Unbelievably, he was Mete’s mixed doubles partner from their tennis days. In order to save her life, he beat her as a cover for his plan to help her escape. Once free, she made her way to Paris where she tried unsuccessfully to locate some family members. Strangers told her that if she stood on the Champs-Élysées, she might be filmed for a newsreel and then spotted by a relative. According to the story I was told, that is exactly what happened! While at the movies in Brooklyn, her sister, Erna, and daughter, Lore, spotted Mete and had the projectionist replay the film until they could stop it and be sure. They were able to secure a visa for her, and she spent the remainder of her life in New York. Amazingly, we lost just one relative to the Nazis.

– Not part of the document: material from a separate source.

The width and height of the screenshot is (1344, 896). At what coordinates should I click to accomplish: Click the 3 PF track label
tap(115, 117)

My aunt, Meta Bach, playing in the Reich Championship.
While she was interned at Gurs, Mete’s house in Landau was seized and sold. My father returned to Landau as a soldier in July 1945. The road into town was a sea of red, white, and blue flags. Having not been there for quite some time, my father asked a soldier and three civilians for directions to the house. They found that only the windows had suffered damage. The house was one of the few left intact amid the devastation. They pulled up to the front gate in their jeep and rang the bell. As soon as it sounded, all the lights in the house were turned off, so my father screamed: “Ich gebe Ihnen genau zwei Minuten zum Aufmachen, dann schiesse ich die Tür nieder
!” Translation: “I will give you exactly two minutes, and then I will shoot the door down!”

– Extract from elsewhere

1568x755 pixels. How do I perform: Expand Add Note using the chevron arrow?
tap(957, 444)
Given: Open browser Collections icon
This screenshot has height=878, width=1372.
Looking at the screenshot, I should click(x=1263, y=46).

Thirty seconds later, a trembling man opened the door and asked him what he wanted. Losing patience, my father told him that he was the nephew of the legal owner and to let him through immediately. These people were in such shock when my father explained who he was that they were left standing with their mouths open. He was told by the “new owner,” an elderly woman called Frau Kopf, that Aunt Mete had ceded the house and that she was the legal owner. She showed my father the contract she had signed at the Polizei Praesidium between her and the Nazis, which mentioned the laws of expropriation. She paid 65,000 marks for it. He requisitioned the house and, before turning it over to the French government, he had the two families, Kopf and Maatz, taken away. From the remaining occupants, he demanded two beds with fresh linen and kept them up until midnight lecturing them on the morality of buying stolen goods while he calmly played with his revolver. They did indeed remember my aunt Mete, especially the elderly Madame Hertel. Dad found the whole incident so amusing that he pressed them further and demanded six eggs for 9:00 a.m. the next morning. He “requisitioned” approximately forty bottles of wine before heading off to find the governing military body the next day, after a very satisfying breakfast. Later that day, after meeting with the governor, he wrote him a formal letter describing in detail the background of the situation and that since the property was in fact expropriated under the laws of the Third Reich, that the house should be surrendered to him as per his aunt’s wishes.